* [WRITTEN PROBLEM]
Rewrite the listing below, swapping every instance of "Where should I click to" for "Where do I click to" and leaving everything else unchanged.

========

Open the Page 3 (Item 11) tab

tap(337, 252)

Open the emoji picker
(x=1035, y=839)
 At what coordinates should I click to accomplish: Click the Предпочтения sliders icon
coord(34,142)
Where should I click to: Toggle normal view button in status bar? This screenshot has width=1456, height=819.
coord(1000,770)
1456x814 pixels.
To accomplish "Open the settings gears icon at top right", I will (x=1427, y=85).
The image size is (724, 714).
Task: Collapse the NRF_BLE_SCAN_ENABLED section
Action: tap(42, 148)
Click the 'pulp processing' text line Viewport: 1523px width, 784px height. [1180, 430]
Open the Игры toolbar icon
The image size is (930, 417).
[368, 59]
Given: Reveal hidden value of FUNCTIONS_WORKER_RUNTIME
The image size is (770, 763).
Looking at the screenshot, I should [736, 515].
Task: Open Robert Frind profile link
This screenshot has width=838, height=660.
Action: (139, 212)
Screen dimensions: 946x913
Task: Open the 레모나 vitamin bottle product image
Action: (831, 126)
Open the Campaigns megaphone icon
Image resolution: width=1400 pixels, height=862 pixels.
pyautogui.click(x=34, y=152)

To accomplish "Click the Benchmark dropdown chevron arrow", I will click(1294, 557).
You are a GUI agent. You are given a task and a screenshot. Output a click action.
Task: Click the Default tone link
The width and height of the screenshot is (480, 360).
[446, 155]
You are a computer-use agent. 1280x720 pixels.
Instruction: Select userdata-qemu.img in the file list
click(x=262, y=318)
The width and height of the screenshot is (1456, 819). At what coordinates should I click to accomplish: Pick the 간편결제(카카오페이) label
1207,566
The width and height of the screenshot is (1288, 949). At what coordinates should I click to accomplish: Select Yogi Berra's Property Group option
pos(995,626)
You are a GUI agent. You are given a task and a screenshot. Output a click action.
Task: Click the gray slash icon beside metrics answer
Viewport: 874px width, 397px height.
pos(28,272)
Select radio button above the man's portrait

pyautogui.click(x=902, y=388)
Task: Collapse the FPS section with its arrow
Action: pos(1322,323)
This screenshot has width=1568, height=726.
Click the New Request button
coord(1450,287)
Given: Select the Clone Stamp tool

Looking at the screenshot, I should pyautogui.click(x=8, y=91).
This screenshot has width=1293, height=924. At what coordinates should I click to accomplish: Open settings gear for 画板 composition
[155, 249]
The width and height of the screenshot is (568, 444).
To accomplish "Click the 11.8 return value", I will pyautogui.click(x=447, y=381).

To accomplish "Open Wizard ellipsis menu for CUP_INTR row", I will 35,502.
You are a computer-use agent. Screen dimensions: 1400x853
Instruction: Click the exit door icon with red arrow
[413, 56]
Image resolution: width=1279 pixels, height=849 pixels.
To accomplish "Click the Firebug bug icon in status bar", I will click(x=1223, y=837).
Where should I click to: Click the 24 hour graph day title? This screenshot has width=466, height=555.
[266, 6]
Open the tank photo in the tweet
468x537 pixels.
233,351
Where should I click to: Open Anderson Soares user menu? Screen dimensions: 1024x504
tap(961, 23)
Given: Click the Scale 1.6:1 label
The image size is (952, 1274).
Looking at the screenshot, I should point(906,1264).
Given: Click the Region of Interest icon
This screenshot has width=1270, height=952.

========

* [THE OUTPUT]
Open the Page 3 (Item 11) tab

tap(337, 252)

Open the emoji picker
(x=1035, y=839)
 At what coordinates should I click to accomplish: Click the Предпочтения sliders icon
coord(34,142)
Where do I click to: Toggle normal view button in status bar? This screenshot has width=1456, height=819.
coord(1000,770)
1456x814 pixels.
To accomplish "Open the settings gears icon at top right", I will (x=1427, y=85).
The image size is (724, 714).
Task: Collapse the NRF_BLE_SCAN_ENABLED section
Action: tap(42, 148)
Click the 'pulp processing' text line Viewport: 1523px width, 784px height. [1180, 430]
Open the Игры toolbar icon
The image size is (930, 417).
[368, 59]
Given: Reveal hidden value of FUNCTIONS_WORKER_RUNTIME
The image size is (770, 763).
Looking at the screenshot, I should [736, 515].
Task: Open Robert Frind profile link
This screenshot has width=838, height=660.
Action: (139, 212)
Screen dimensions: 946x913
Task: Open the 레모나 vitamin bottle product image
Action: (831, 126)
Open the Campaigns megaphone icon
Image resolution: width=1400 pixels, height=862 pixels.
pyautogui.click(x=34, y=152)

To accomplish "Click the Benchmark dropdown chevron arrow", I will click(1294, 557).
You are a GUI agent. You are given a task and a screenshot. Output a click action.
Task: Click the Default tone link
The width and height of the screenshot is (480, 360).
[446, 155]
You are a computer-use agent. 1280x720 pixels.
Instruction: Select userdata-qemu.img in the file list
click(x=262, y=318)
The width and height of the screenshot is (1456, 819). At what coordinates should I click to accomplish: Pick the 간편결제(카카오페이) label
1207,566
The width and height of the screenshot is (1288, 949). At what coordinates should I click to accomplish: Select Yogi Berra's Property Group option
pos(995,626)
You are a GUI agent. You are given a task and a screenshot. Output a click action.
Task: Click the gray slash icon beside metrics answer
Viewport: 874px width, 397px height.
pos(28,272)
Select radio button above the man's portrait

pyautogui.click(x=902, y=388)
Task: Collapse the FPS section with its arrow
Action: pos(1322,323)
This screenshot has width=1568, height=726.
Click the New Request button
coord(1450,287)
Given: Select the Clone Stamp tool

Looking at the screenshot, I should pyautogui.click(x=8, y=91).
This screenshot has width=1293, height=924. At what coordinates should I click to accomplish: Open settings gear for 画板 composition
[155, 249]
The width and height of the screenshot is (568, 444).
To accomplish "Click the 11.8 return value", I will pyautogui.click(x=447, y=381).

To accomplish "Open Wizard ellipsis menu for CUP_INTR row", I will 35,502.
You are a computer-use agent. Screen dimensions: 1400x853
Instruction: Click the exit door icon with red arrow
[413, 56]
Image resolution: width=1279 pixels, height=849 pixels.
To accomplish "Click the Firebug bug icon in status bar", I will click(x=1223, y=837).
Where do I click to: Click the 24 hour graph day title? This screenshot has width=466, height=555.
[266, 6]
Open the tank photo in the tweet
468x537 pixels.
233,351
Where do I click to: Open Anderson Soares user menu? Screen dimensions: 1024x504
tap(961, 23)
Given: Click the Scale 1.6:1 label
The image size is (952, 1274).
Looking at the screenshot, I should point(906,1264).
Given: Click the Region of Interest icon
This screenshot has width=1270, height=952.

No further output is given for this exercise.